CARAMOAN CHRONICLES: Chillin in Cotivas


Red, red wine
Goes to my head
Makes me forget that I 
Still need her so

Red, red wine
It's up to you
All I can do, I've done
But memories won't go
No, memories won't go

I'd have sworn
That with time
Thoughts of you would leave my head
I was wrong
Now I find
Just one thing makes me forget

Red, red wine
Stay close to me
Don't let me be alone
It's tearin' apart
My blue, blue heart.

Nothing like jamming to some reggae music by UB40 to savor the calming beauty of the tropical paradise that are the Isles of Caramoan.  At that particular time  of reggae nirvana, the Bicolano Penguin  was lazily lounging  on my trusty red director's chair on the sandy beach of a cute little island. Admittedly, it wasn't a glass of red wine that I had my hand on but a bottle of  my favorite Gatorade.  It was red nonetheless to reflect the celebratory spirit we all had in our latest outdoor adventure.

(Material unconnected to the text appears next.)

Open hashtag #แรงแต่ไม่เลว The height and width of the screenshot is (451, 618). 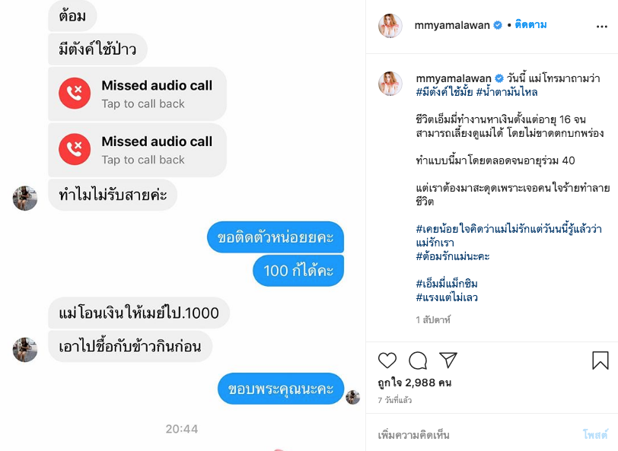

For almost the whole daytime of one summer day, five  83neans immersed ourselves  in Manlawi and Bugtong  in the big Lahuy Island and the small Cotivas Island.  This island was just a short hop and skip away from Bugtong. Crossing by motorized banca the aptly named Pocket Bay, we found ourselves staring at the  golden sand tip of Cotivas.  Marvelous and inviting, especially with  nipa huts lining up its shore.  We did not need a nudge to come scrambling down from the boat.   Especially Allen who had a lot of energy to disrobe his shirt and come  running barefoot and topless on the shore. 







Cotivas is like an oasis.   It has calm waves off its shores as it is protected by two larger islands. It was an ideal  choice for our last stop in the day's island hopping.  We were more relaxed and we had a fun time wading in the calm wave. Soon our asses were parked on the director's chairs allowing us to be conversing any subject under the sun from the mundane like  tugutans and  salivates to more serious stuff like retirement and life after death.  Such is the effect of the blazing sun under our skulls, however thick they are.





But soon it was time to go and leave this island and go back to from whence we came from. Reluctantly, we  boarded our water transport.  On the boat, we found time to thank our boat crew, especially Joseph, a native son of Caramoan  who was a big help in talking about the islands we visited and on taking our photos.  


There are so many beautiful things to talk and write about Caramoan.  More than 1. More than 3. Perhaps even more than 30 which is the number of islands in Caramoan per the local tourist guide. You bet, the Caramoan Chronicles will not stop at 3 stories.  You can bet, we will be back in paradise.